We (the school district and I) decided to start E back to school on a partial day.  We would then work up to a full day.  I did alert the school that he had not received a lot of therapy and coping skills.  I was hopeful that by the end of the school year in early June he could go to class for three hours.

The first day we got into the building and sat in the office for the third period.  I congratulated him. I asked him if maybe he could try five minutes of class the next day.  We got back to  school the next day and he made it to class for third hour.  The teacher said he did great.

I was so pleased.  I was sure that he would go again tomorrow. Tomorrow came and E was so nervous.  He didn’t want to go to school. I was able to get him there. We go inside and for twenty minutes we are in the main office.  I try to encourage him to go to class.  He has a meltdown. So we sat in the office with him clinging to me and whimpering.  We left early.  The day after he refused to go at all. I was able to convince him to let me drive him to the parking lot and we would sit in the car. So we did the care for 15 minutes.

The next day we increased our car in the parking lot time to 25 minutes, then so on.  When the next week came we started going into the building and sitting in the counseling office.  First for 5 minutes again and then the rest of the time in the car.  I also did the increase as this week went.

We also found time to sign E up for next year. He chose computer classes for his elective.   I am hoping he will be attend class. He has now been able to sit in the counseling center for the entire 3rd period.  He has been able to do it for 3 days in a row.  For the first 2 days, he had panic attacks at the end of the time.  He wanted to leave, but I wouldn’t let him.  He finally was able to get a hold of his anxiety. I am hoping if we can still go next week.

Next week, we are going to an intake meeting for a new day treatment program.  It should be a half day program in the Summer.  I’m not sure what good it will do.  It is with a different counseling center than what we have been dealing with. I hope it will be helpful.  I feel like he hasn’t gotten any help yet.  We were told by the PHP that this is a step down in care.  I’m not sure. He hasn’t had any care yet and I am concerned.  If they enroll him right away we will not be able to try to go to school again.

There isn’t much time left.  School is ending soon.  I had hoped to be further along in his recovery from  anxiety and depression. I just have to take it as it comes.  I would prefer things to be more planned.  I’m not able to plan too much as I have to rely on other people. (doctors/therapists)

I did send some flowers to E’s case manager/teacher.  She has been super helpful. I have always been amazed how accommodating the school has been.  It is a complete difference from my experience with his elementary school. I’m really grateful that they have been so accommodating.  The stress would have been so much greater than if they were not helpful.
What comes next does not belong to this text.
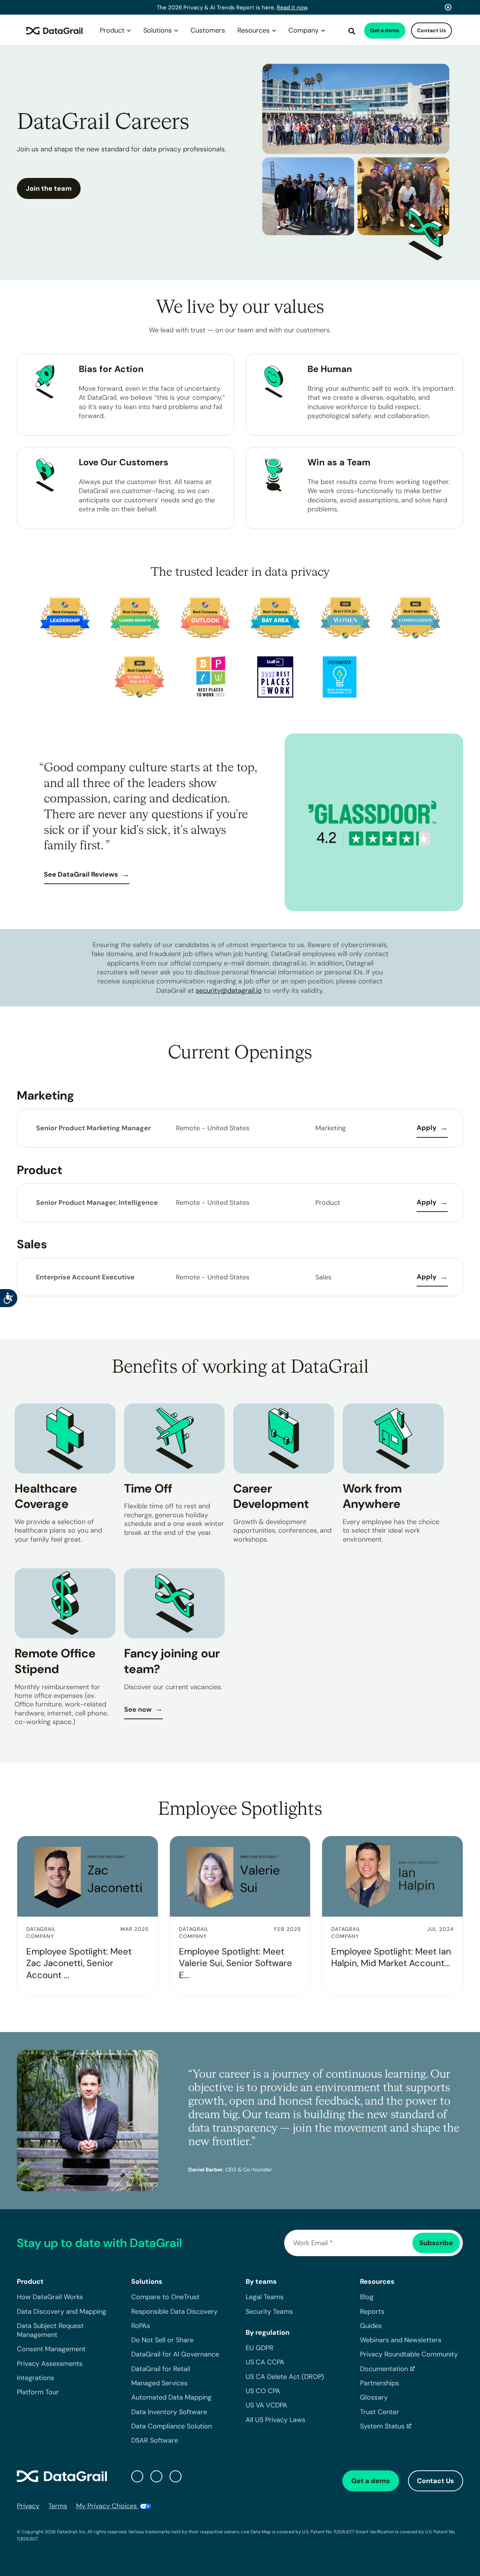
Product (112, 30)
I have also made the decision to break ties with E’s old therapist and have gotten him a new one.  I told my son the new therapist is closer to home. Which is true, but not the main reason.  We really have to see more concrete effort.  It has been months and he has gotten worse. I have high hopes for this new therapist. It will take E awhile to warm up to them.

I have also arranged tutoring for E this summer.  So he will be caught up academically by next year.  We also went back to see his old Psychiatrist.  The Psychiatrist said he would increase E’s medication slightly but he is concerned that he hasn’t made any progress.  So I told him about the new therapist and other things.  I also created a plan to help him for the summer.  I am hoping that it will help him overcome his anxiety and depression.  I am hoping he can make it next year.  I only have 3 months to help him.

There are so many things that I need to do in regards to E. I can only do so many things at once.  The big thing is to get him in control of his anxiety and depression.  After that is done I can address other things.